Items from a data source:
****
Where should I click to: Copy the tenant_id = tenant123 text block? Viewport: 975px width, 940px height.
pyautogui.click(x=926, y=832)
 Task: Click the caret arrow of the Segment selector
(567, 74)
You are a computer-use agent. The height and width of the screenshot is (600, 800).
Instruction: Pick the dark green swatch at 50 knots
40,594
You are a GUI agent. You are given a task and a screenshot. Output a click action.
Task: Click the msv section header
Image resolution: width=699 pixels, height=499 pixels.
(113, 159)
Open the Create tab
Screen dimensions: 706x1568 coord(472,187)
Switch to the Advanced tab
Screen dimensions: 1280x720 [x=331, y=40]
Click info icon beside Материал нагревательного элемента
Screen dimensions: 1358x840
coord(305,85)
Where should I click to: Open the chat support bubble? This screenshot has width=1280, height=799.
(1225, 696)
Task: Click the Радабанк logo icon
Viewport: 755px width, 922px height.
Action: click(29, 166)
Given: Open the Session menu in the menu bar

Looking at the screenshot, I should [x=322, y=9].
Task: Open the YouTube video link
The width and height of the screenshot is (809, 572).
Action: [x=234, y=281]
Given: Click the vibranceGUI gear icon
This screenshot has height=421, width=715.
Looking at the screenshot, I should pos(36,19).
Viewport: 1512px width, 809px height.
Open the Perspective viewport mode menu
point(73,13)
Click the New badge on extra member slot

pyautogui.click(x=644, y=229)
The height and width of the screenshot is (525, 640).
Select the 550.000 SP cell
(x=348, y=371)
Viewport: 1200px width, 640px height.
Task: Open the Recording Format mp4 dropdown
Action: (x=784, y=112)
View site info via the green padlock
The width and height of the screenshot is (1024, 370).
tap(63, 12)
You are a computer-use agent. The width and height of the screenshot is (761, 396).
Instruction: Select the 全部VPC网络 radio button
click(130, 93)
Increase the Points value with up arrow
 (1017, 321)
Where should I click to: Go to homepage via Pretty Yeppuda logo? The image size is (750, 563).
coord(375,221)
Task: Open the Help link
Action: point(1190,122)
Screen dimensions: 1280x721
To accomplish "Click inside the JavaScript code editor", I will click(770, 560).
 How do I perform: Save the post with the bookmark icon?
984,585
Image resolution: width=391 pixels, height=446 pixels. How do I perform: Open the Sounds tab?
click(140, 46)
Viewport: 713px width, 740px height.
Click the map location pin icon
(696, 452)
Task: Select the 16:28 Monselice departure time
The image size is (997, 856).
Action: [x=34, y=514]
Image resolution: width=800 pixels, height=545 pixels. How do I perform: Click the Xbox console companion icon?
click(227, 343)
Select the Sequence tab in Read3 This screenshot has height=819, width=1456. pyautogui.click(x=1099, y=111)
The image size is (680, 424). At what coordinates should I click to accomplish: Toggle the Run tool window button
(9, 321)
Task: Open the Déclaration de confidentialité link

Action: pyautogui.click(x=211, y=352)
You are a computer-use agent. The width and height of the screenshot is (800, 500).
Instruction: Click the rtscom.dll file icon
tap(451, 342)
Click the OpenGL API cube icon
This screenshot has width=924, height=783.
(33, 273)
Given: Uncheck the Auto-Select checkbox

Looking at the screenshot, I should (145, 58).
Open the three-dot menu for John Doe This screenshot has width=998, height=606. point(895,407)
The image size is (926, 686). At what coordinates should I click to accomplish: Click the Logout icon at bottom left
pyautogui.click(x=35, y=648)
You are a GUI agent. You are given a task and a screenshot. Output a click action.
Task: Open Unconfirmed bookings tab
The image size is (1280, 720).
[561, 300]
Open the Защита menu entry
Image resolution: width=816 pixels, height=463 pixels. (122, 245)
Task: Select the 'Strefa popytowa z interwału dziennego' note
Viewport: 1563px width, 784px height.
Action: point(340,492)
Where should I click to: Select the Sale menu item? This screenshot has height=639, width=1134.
****
* [Assigned task] The lines from the start of the entries above through the line containing "Task: Open the YouTube video link" are the ones to return, please; copy them exactly and include both ends.

* [Your solution]
Where should I click to: Copy the tenant_id = tenant123 text block? Viewport: 975px width, 940px height.
pyautogui.click(x=926, y=832)
 Task: Click the caret arrow of the Segment selector
(567, 74)
You are a computer-use agent. The height and width of the screenshot is (600, 800).
Instruction: Pick the dark green swatch at 50 knots
40,594
You are a GUI agent. You are given a task and a screenshot. Output a click action.
Task: Click the msv section header
Image resolution: width=699 pixels, height=499 pixels.
(113, 159)
Open the Create tab
Screen dimensions: 706x1568 coord(472,187)
Switch to the Advanced tab
Screen dimensions: 1280x720 [x=331, y=40]
Click info icon beside Материал нагревательного элемента
Screen dimensions: 1358x840
coord(305,85)
Where should I click to: Open the chat support bubble? This screenshot has width=1280, height=799.
(1225, 696)
Task: Click the Радабанк logo icon
Viewport: 755px width, 922px height.
Action: click(29, 166)
Given: Open the Session menu in the menu bar

Looking at the screenshot, I should [x=322, y=9].
Task: Open the YouTube video link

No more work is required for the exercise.